The court will ask Interpol to issue international arrest warrants for the four men, lawyer Cihat Gokdemir told AFP.
No one at the Israeli embassy in Ankara was immediately available for comment.
Turkish prosecutors are seeking life sentences for the commanders, who went on trial in absentia in 2012.
They are former military chief of staff Gaby Ashkenazi, former navy chief Eliezer Marom, former military intelligence head Amos Yadlin and former air force intelligence chief Avishai Levy.
Israeli commandos boarded the Turkish-flagged Mavi Marmara, the largest ship in a flotilla dispatched by Turkish relief agency IHH to break Zionist regime’s blockade of the Gaza Strip, on May 31, 2010, leaving nine Turkish activists dead.
The assault sparked widespread condemnation and provoked a major diplomatic crisis between the two countries.
Ankara expelled the Israeli ambassador, demanded a formal apology and compensation.

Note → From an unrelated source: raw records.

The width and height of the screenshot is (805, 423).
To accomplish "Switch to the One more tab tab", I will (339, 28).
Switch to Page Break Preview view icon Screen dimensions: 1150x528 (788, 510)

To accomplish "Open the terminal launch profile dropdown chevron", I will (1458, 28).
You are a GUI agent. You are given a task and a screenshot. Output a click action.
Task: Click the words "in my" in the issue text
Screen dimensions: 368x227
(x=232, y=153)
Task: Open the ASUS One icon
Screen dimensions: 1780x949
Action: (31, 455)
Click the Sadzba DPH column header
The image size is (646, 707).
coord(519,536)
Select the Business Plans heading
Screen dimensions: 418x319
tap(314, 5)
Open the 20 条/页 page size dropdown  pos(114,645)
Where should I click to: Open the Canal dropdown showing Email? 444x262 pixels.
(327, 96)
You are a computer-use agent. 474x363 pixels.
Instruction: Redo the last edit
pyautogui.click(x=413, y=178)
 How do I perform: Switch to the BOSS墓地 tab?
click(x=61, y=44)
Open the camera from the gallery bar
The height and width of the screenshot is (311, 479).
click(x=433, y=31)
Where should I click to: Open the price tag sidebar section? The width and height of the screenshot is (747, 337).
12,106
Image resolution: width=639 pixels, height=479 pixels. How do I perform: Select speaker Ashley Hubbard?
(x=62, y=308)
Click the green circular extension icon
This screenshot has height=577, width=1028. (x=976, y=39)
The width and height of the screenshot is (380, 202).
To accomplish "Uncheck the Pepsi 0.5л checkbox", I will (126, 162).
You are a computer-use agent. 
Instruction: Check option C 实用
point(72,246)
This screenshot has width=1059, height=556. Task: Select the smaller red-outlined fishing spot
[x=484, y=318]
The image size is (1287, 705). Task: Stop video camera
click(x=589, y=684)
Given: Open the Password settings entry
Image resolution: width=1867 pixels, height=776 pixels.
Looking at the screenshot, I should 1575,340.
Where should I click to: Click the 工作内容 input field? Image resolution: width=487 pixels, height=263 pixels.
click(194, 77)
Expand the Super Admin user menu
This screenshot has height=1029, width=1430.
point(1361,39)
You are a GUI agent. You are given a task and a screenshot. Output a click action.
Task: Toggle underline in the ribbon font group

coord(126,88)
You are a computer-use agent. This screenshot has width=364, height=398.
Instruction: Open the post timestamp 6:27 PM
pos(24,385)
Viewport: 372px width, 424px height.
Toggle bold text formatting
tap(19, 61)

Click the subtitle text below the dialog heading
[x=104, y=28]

IHH together with the victims' families brought a criminal case against the four Israeli ex-military chiefs after the maritime assault.
An Israeli probe ruled that the raid did not violate international law, in a finding that Turkey said lacked credibility.
Talks on compensation began a year ago after Israel extended a formal apology to Turkey.
Authorities had said recently they were close to a deal that would see Israel pay compensation for the deaths, but Tel Aviv said this was conditional on the lawsuits against its officers being dropped.